The late former President Jimmy Carter was far ahead of his time, and his environmental legacy casts a long shadow.
Carter installed 32 solar water-heating panels on the White House roof in 1979. This came when many Americans had never even heard of solar power. I was eight years old then, and I don’t remember hearing adults talking about solar panels before then.
Carter installed the solar panels during an economic crisis caused by the Arab oil embargo. The Arab members of the Organization of Petroleum Exporting Countries (OPEC) retaliated against the U.S. supplying arms for Israel during the 1973 Arab-Israeli War by imposing an oil embargo. The 1973-1974 embargo banned oil imports to the U.S. and cut production. The U.S. imported around 42 percent of its total supply in 1979.
The oil embargo greatly affected the price of gas. In 1973, the price per gallon was only $0.39, but it jumped to $0.59 the following year and $0.896 by 1979. Carter called for conserving energy as a response to the crisis. He installed 32 solar heating panels as an example of energy conservation by harnessing the sun’s power.
Carter spoke on June 20, 1979, at the dedication ceremony for the solar panels he had installed. He described solar energy as “both feasible and also cost-effective.” He pointed out that solar energy “will not pollute our air or water…We will not run short of it.” He also called for the U.S. to get 20 percent of its energy from solar by the end of the 20th century. In 1999, solar energy represented only 0.1 percent of all U.S. energy.
Reagan and Subsequent Republicans Say No To Renewable Energy
When Carter spoke on that June day in 1979, he said that by 2000, the solar panels would either represent “ a curiosity, a museum piece, an example of a road not taken, or it can be just a small part of one of the greatest and most exciting adventures ever undertaken by the American people.”

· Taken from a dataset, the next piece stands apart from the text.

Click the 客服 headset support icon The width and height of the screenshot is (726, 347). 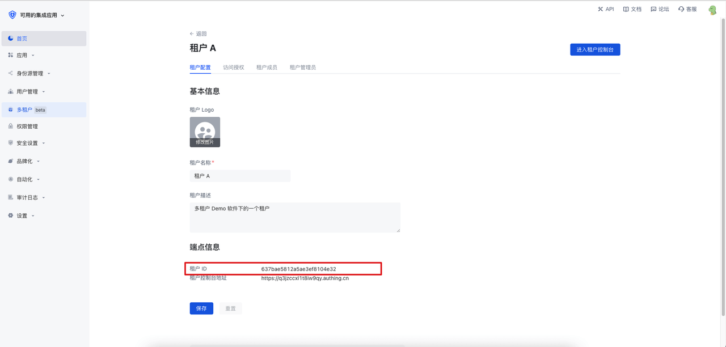pyautogui.click(x=681, y=9)
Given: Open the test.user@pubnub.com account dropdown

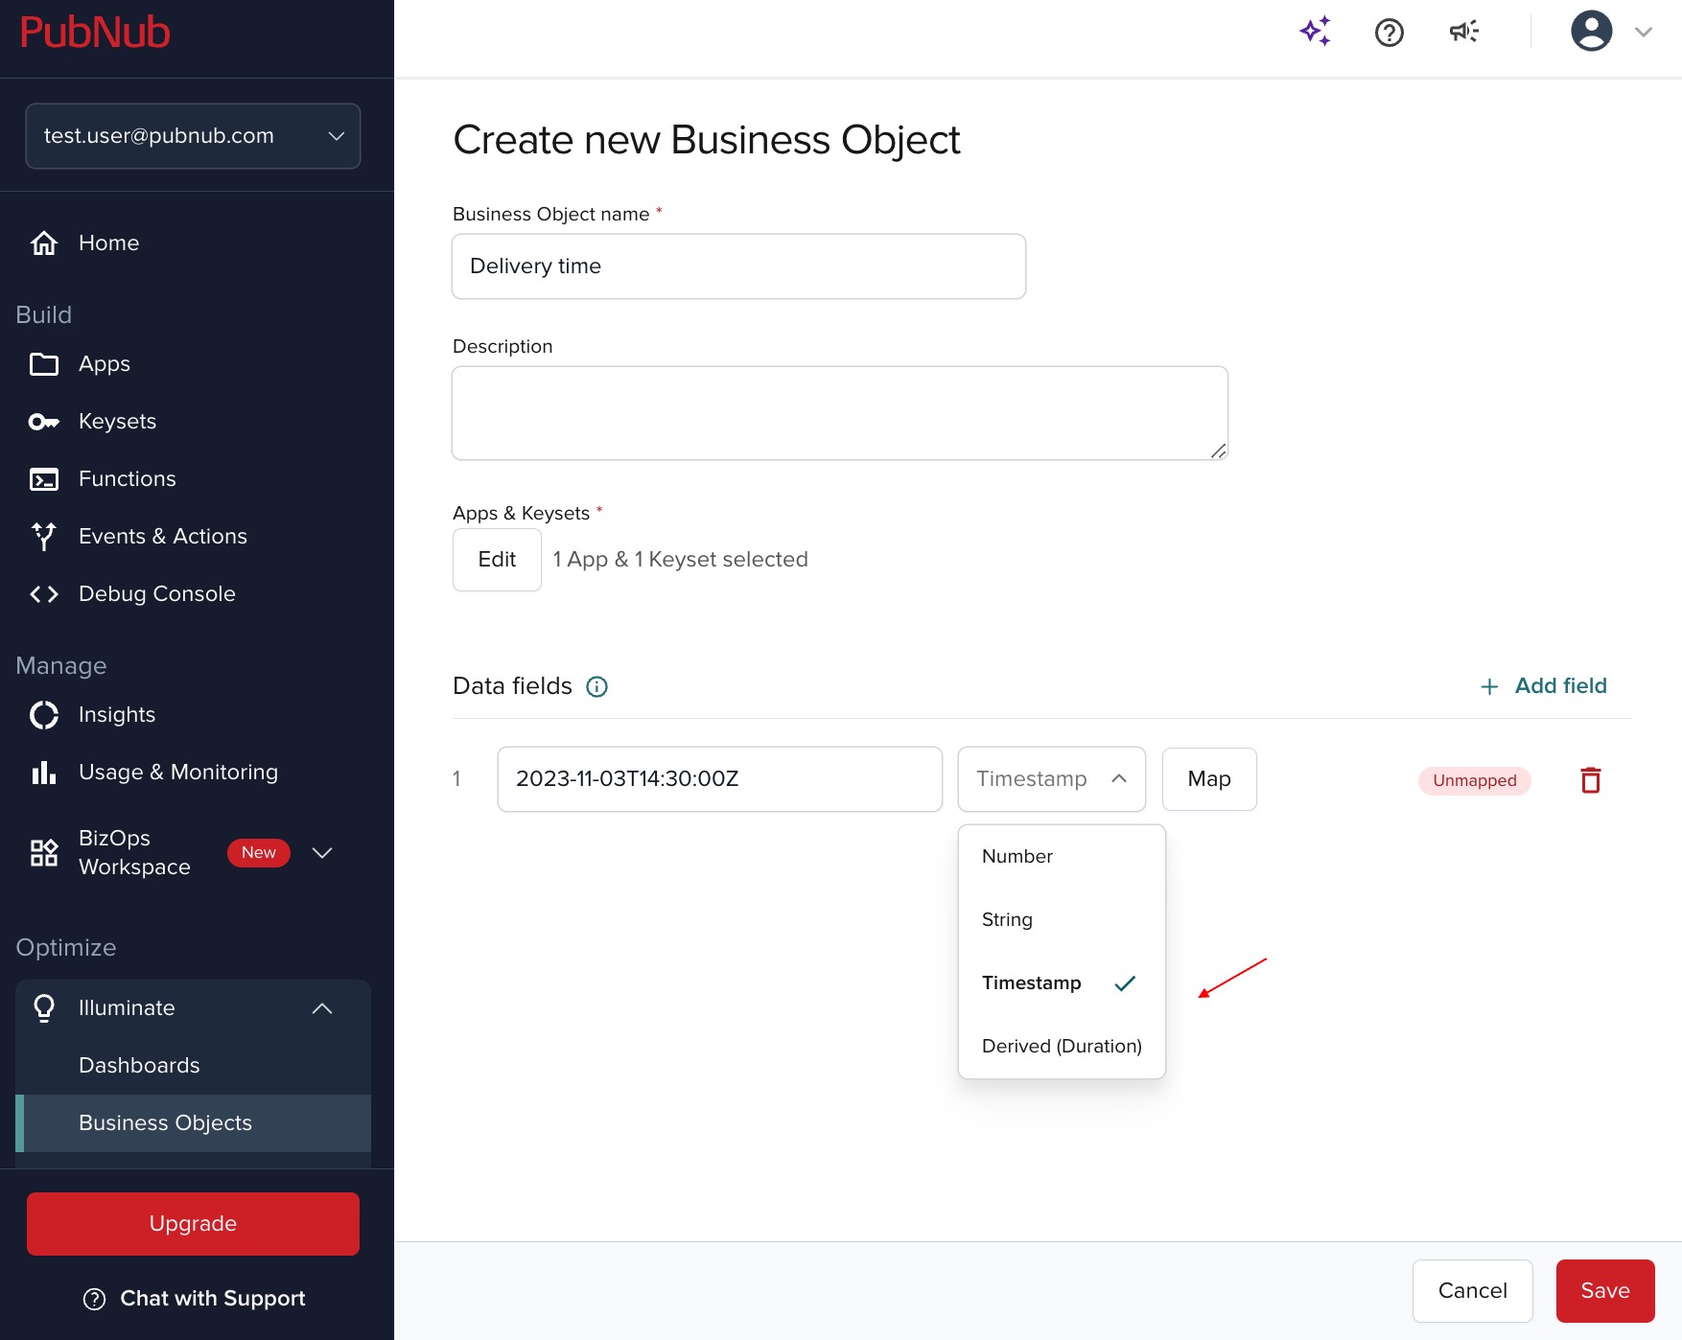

Unfortunately, those solar panels did indeed become museum pieces. The Reagan administration had them removed in 1986. The tax credits for homeowners installing solar water heaters established in 1977 stopped on December 31, 1985, a month before the solar water heating panels were removed. The panels ended up in museums, libraries, and universities, including the Carter Presidential Library and Museum in Atlanta, the Smithsonian’s National Museum of American History, the Unity College in Maine, and a science museum in China.
Since then, most Republicans have waged war on renewable energy expansion, culminating in President Trump’s second term. During his first two weeks in office, Trump issued executive orders to increase fossil fuel exploration and drilling on U.S. land and waters. He also attacked renewable energy. On the first day of his second term, he temporarily suspended all renewable energy development on federal land.
On February 5, the U.S. Army Corps of Engineers issued a temporary permitting pause on renewable energy projects in the U.S. “Of the approximately 11,000 pending permit actions by the U.S. Army Corps of Engineers, the agency has temporarily paused evaluation on 168 pending feedback from the Administration,” Army Corps spokesman Doug Garman said.
Carter’s Environmental Legacy Lives On: Renewable Energy Will Continue
Despite Trump’s war on renewable energy, the industry will persist in the U.S. Last year, the country produced more than 50 gigawatts (GW) worth of domestic solar modules. Companies announced plans for 56 GW more of U.S. solar cell production, plus GW of wafers and 13 GW of ingots. All are necessary components of solar modules. The U.S. is the “third largest module producer in the world,” Solar Energy Industries Association (SEIA) President and CEO Abigail Ross Hopper.
The solar energy industry did not disappear during Trump’s first term. It continued expanding. Despite the actions taken during his second term, the industry will persist. Many say it is too big to fail.
And that means Carter’s vision for solar energy persists.